I think I'm convinced now that using the Enum names makes more sense and will patch it soon so that you won't need to register every new Enum in the future
Yes, Enums are proving rather useful! Thanks for the discussion.
With the method of my previous post, I realized that one does not have a means to complete the loop encode -> decode -> encode. When one deserializes directly to a class or function that is not Enum (e.g. the function torch.nn.functional.mse_loss or the class torch.optim.lr_scheduler.OneCycleLR), then one loses the ability to serialize such objects into string names that came from its spawning Enum class.

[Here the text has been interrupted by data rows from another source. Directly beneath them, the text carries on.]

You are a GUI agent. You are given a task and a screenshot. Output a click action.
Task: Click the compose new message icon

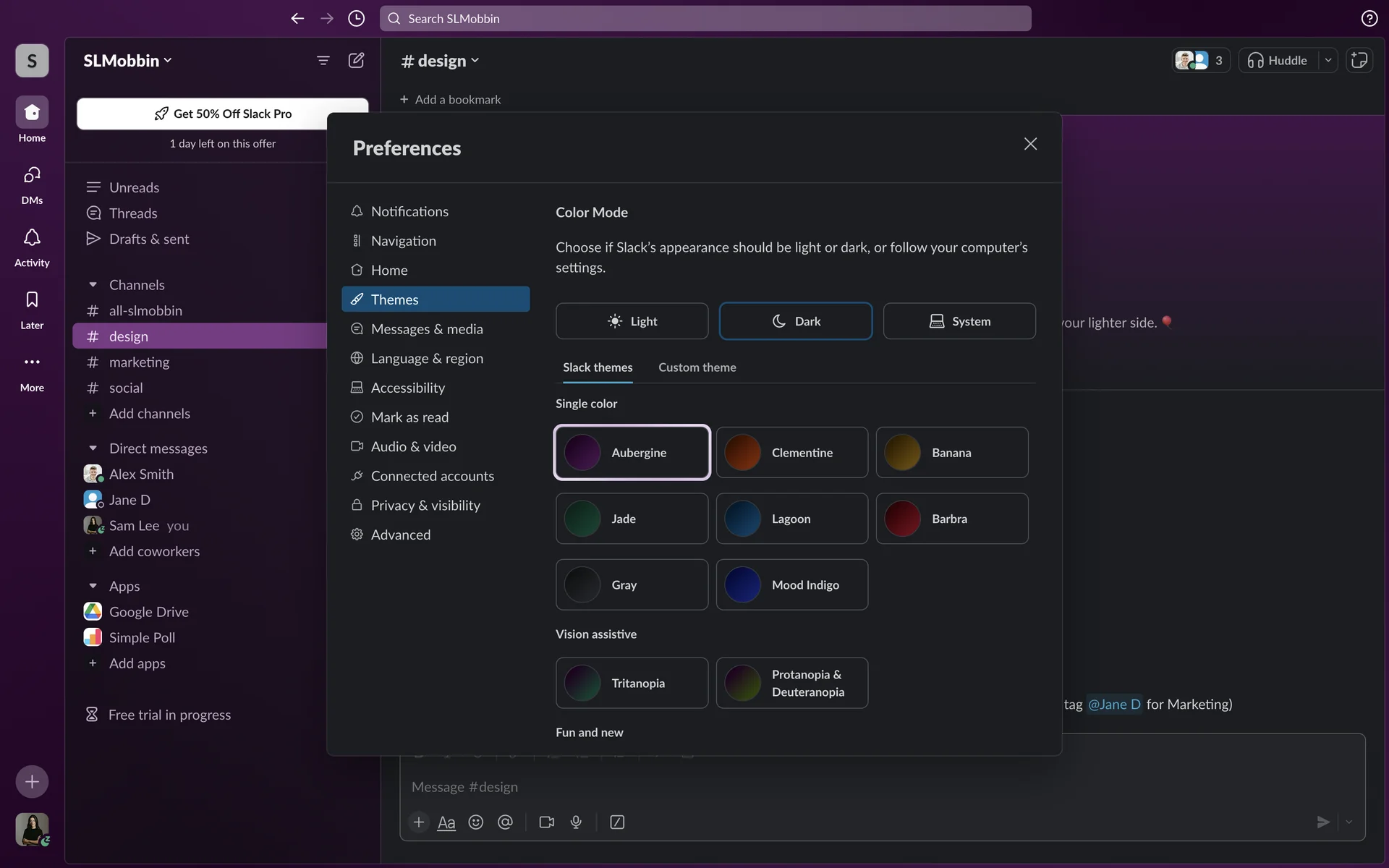356,61
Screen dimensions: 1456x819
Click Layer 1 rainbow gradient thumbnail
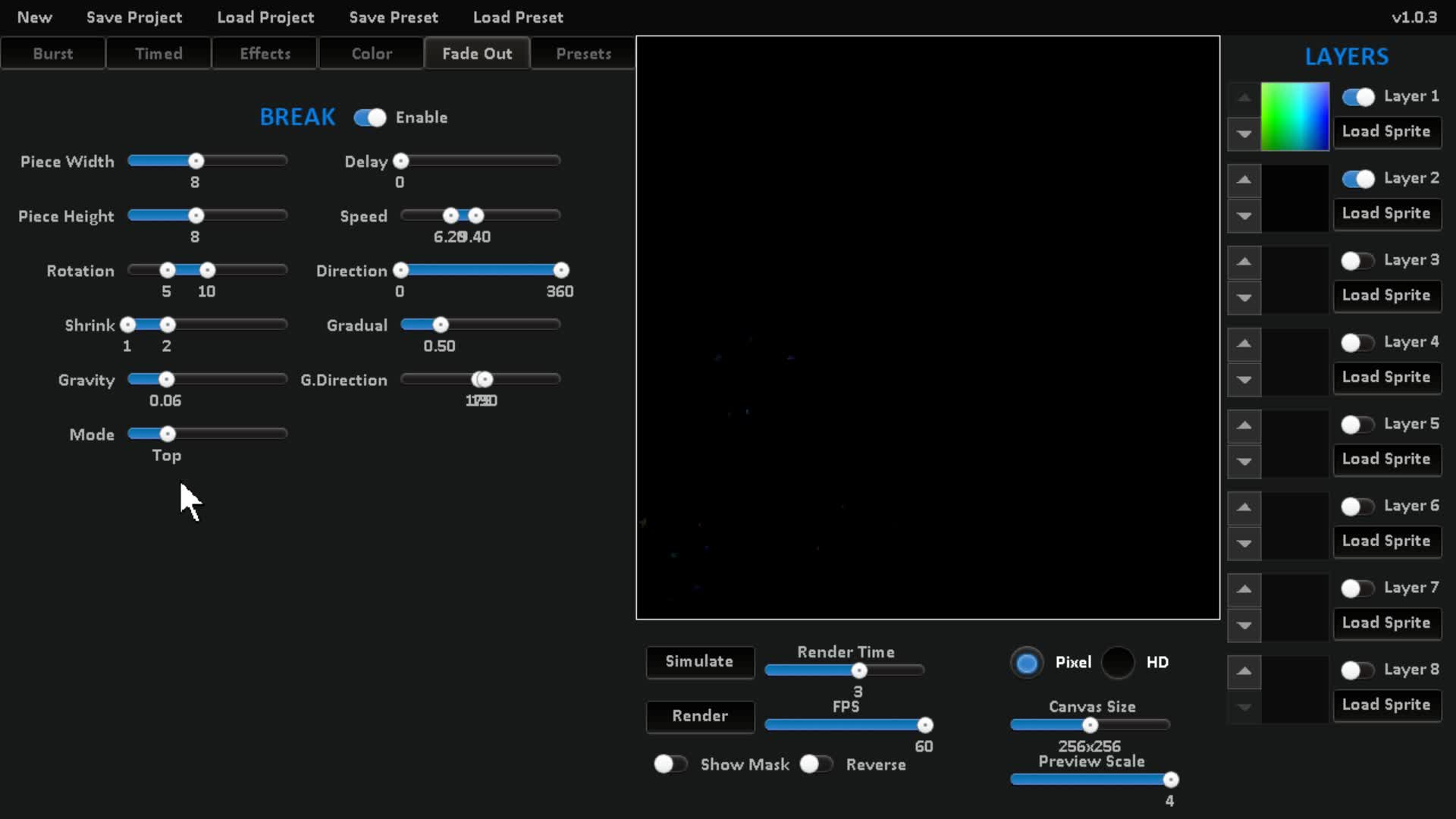point(1294,116)
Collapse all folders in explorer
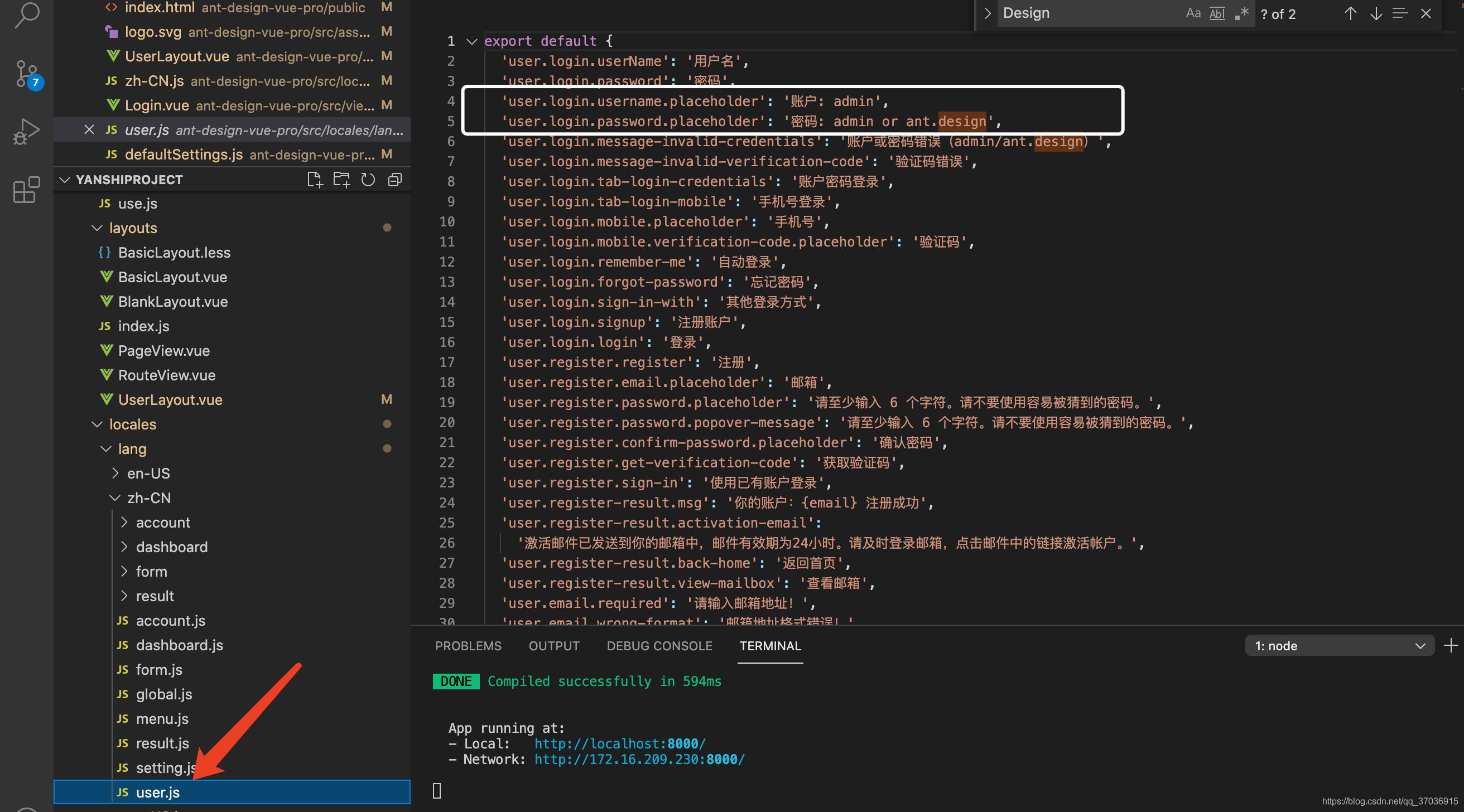This screenshot has width=1464, height=812. [x=395, y=180]
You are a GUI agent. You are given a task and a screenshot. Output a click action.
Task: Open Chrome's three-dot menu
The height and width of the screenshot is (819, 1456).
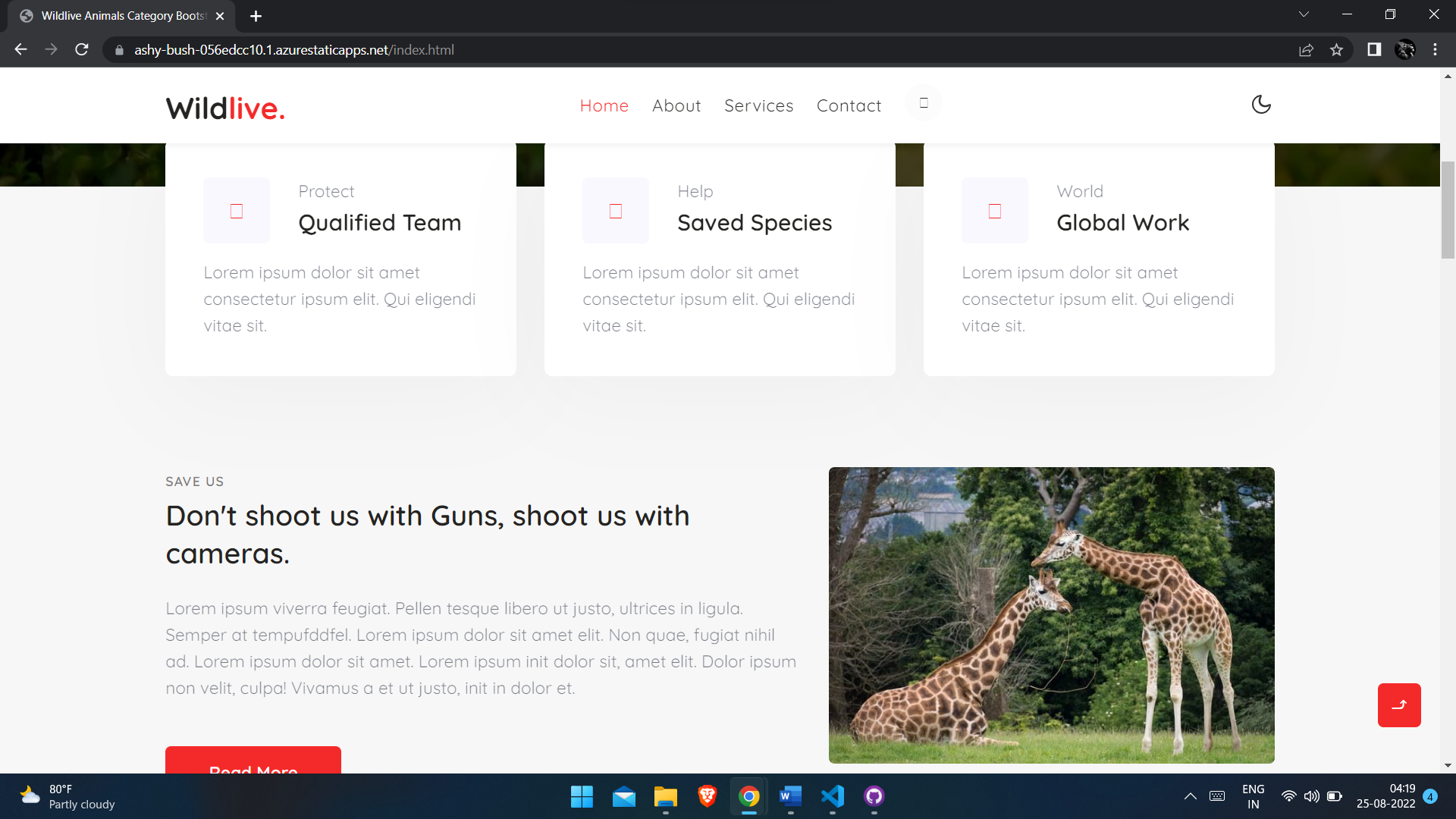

Moreover, since functions are not static attributes, Enum handles them differently by directly passing the value. Hence, we lose the outer properties of .name
and .value
that would otherwise be useful e.g.
class A(Enum):
a = 3
f = lambda x: x ** 2
>>> A.a
<A.a: 3>
>>> A.f
<function A.<lambda> at 0x7f7c5bf7d670>
This may seem a bit hacky, but to preserve serialization/deserialization, generalize to functions, and allow such functions to be directly callable (without using Enum.x.value) I'm using a wrapper.
class Wrap:
"""wrapper for serializing/deserializing functions/classes"""
def __init__(self, fn):
self.fn = fn
def __call__(self, *args, **kwargs):
return self.fn(*args, **kwargs)
def __repr__(self):
# could not use self.fn.__repr__() for some reason?
return repr(self.fn)
class Criterion(Enum):
"""Enum class for criterion"""
mse = Wrap(F.mse_loss)
l1 = Wrap(F.l1_loss)
# allows one to call directly
def __call__(self, *args, **kwargs):
return self.value(*args, **kwargs)
@dataclass()
class TrainConfig:
"""config for training instance"""
# loss function: (mse, l1)
criterion: Criterion = Criterion.mse
pyrallis.encode.register(Criterion, lambda x: x.name)
pyrallis.decode.register(Criterion, lambda x: Criterion[x])
Now one could do something like
cfg = TrainConfig()
cfg.criterion.name
>>> mse
cfg.criterion(x, y)
>>> ...
Interesting, wasn't aware of how functions are handled in enums. Your solution seems a valid option, for completeness this StackOverflow thread offers some other solutions to overcome this, for example by using partial
- https://stackoverflow.com/a/40339397/862394
From my understanding, the problem is specific to functions and not classes, so the scheduler example should work as-is.
The latest release (v0.2.2) now uses name-based enums as suggested by @brentyi. @phelps-matthew Feel free to give it a try and let us know how it works for you.
@eladrich Beautiful. Tested and this allowed me to get rid of all my encode/decode registry statements for Enums, thank you!!
Hey there! I've been putting pyrallis to action lately and can't over emphasize how much cleaner it's been to integrate and apply configurations.
That said, there are a couple use cases I'm interested to hear your thoughts on. First being how pyrallis handles typing.Literal. I see in
decoding/decode_field
that theLiteral
field will decode to 'Any' and thatLiteral[arg1, arg2, ..]
will decode intoarg1
. In the case ofLiteral["constant"]
this decodes to "constant", which is not a type.More succinctly, does the pattern
Literal[object]
make good sense to use and if so, what might be the way for pyralis to handle this type appropriately?